For Duchenne 2 types of analysis have been used:
- The haplotype method – this means that you check which chromosome (or region of the chromosome around the affected gene) is inherited by the fetus: the one with the mutation or the normal one.
- The mutation based method. This involves specific probes tailored to the mutation. Both methods work with ratios, because of course the DNA of the mother is present in high abundance in the blood of the mother. Fetal DNA is low abundant.
Chromosomes and/or chromosome regions can be discriminated because there are common variants (single nucleotide polymorphisms). So you can see which combination of variants is present in the chromosomes of the father and the mother and then compare that to the fetus.
The challenge with Duchenne is that it is X-linked. Females have 2 X chromosomes, males only 1. So if the fetus is a boy, the relative amount of X-chromosome DNA is lower than for the other chromosomes (where both males and females have 2 copies).

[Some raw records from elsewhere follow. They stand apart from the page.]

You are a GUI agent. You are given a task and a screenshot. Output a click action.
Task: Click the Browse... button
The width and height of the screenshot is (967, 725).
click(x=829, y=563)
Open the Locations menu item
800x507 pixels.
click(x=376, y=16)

Authors found 7 studies where NIPT was used in families at risk: someone in the family had Duchenne or a noncarrier mother had son with Duchenne. Note that even if women are not a carrier, there is a risk of a second child with Duchenne as part of her eggs will have the mutation.
The mutation specific approach is very accurate but it requires that the mutation is identified. For the haplotype specific approach this is not required, but you do need to know which X-chromosome has the mutation – so you need DNA from an affected family member.
If you have DNA from the father as well that makes things easier and more accurate. A challenge with the haplotype approach is that the DMD gene is very big and recombination can occur (in the eggs of the mother the X-chromosomes exchange material).
This means you THINK you are looking at X chromosome A (healthy), but part of this X chromosome was exchanged with X chromosome B. If the exchange involved part of the DMD gene (i.e. ~10% of the X chromosome because it is so huge), the mutation may now be on the other chromosome.
Authors discuss that the challenge of NIPT for Duchenne is that the disease is quite rare and that there are no guidelines for quality controls. They outline that in some cases the amount of fetal DNA was too low and new blood samples had to be obtained, causing delays.
However, NIPT can be done starting at 7 weeks post gestation, which is earlier than the amnion and chorion tests that also include a risk of miscarriage or stillbirth. Authors stress that NIPT should only be offered in combination with genetic counseling.
The NIPT may reveal that the child has Duchenne, which involves a very difficult and personal decision for the family. Good guidance is crucial here. An interesting read, but it involves complex genetics, so suggested only for those who appreciated that.